In Einzelfällen werden auch Alternativen diskutiert, wie etwa die Unterbringung in spezialisierten Auffangstationen. Im Fall der Nürnberger Paviane wurde beispielsweise ein „Pavian-Altersheim“ in Wales ins Gespräch gebracht. Der Tiergarten Nürnberg lehnte dies ab, da keine gesicherten Informationen zu den dortigen Haltungsbedingungen vorlagen.

Ziel: Erhalt von Reservepopulationen

Ein zentrales Anliegen moderner Zoos ist der Erhalt sogenannter Reservepopulationen bedrohter Arten, die im Falle einer Stabilisierung ihrer natürlichen Lebensräume wieder ausgewildert werden können.

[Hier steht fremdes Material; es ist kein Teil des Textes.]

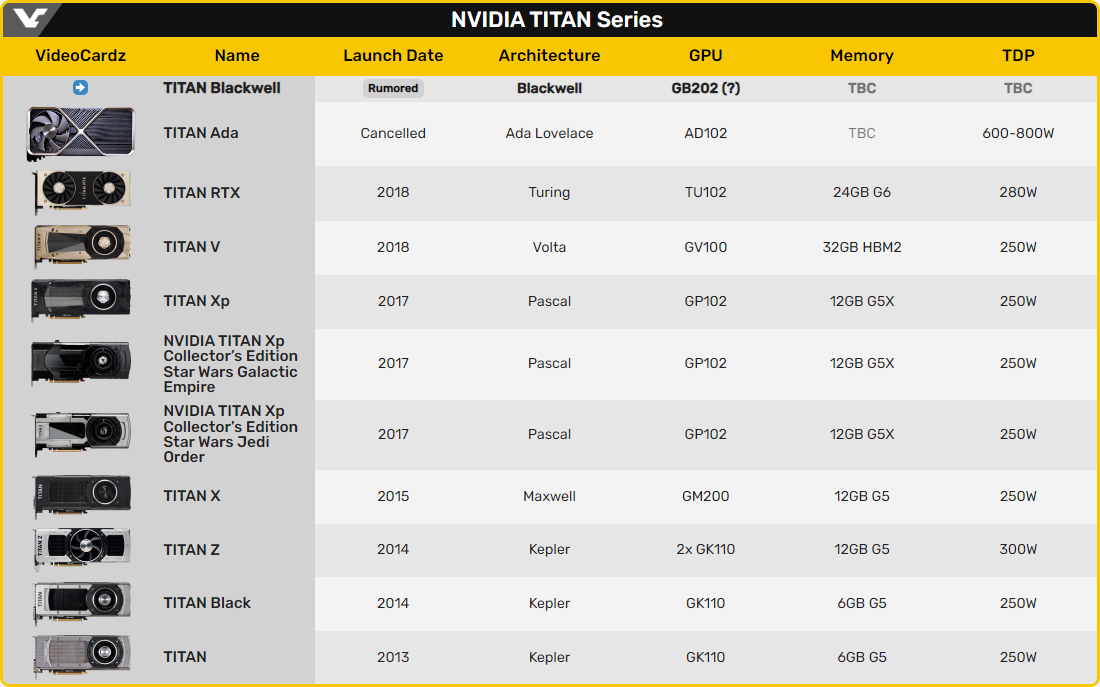Click the Galactic Empire edition card image
This screenshot has height=687, width=1100.
[x=80, y=363]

Da dies nur in Ausnahmefällen möglich ist, müssen Einrichtungen häufig zwischen den genannten Methoden der Bestandsregulierung wählen.

Der Zoo Wuppertal verzichtet derzeit bei Primaten auf die Tötung gesunder Tiere. Als Grund wird angegeben, dass die gesellschaftliche Akzeptanz für diesen Schritt bisher nicht ausreichend vorhanden sei. Langfristig soll jedoch das Verständnis für alle Maßnahmen des Populationsmanagements, einschließlich der Mortalität, gestärkt werden.

Rechtliche Dimension

Nach aktueller Rechtslage dürfen Tiere nicht ohne „vernünftigen Grund“ getötet werden. Ob Populationsmanagement als solcher Grund gilt, ist juristisch noch nicht abschließend geklärt. Gegen die Tötung der Paviane in Nürnberg wurden binnen eines Tages über 100 Klagen eingereicht. Das Verfahren könnte eine richtungsweisende Entscheidung darüber bringen, ob und unter welchen Bedingungen auch gesunde Primaten künftig in deutschen Zoos getötet werden dürfen.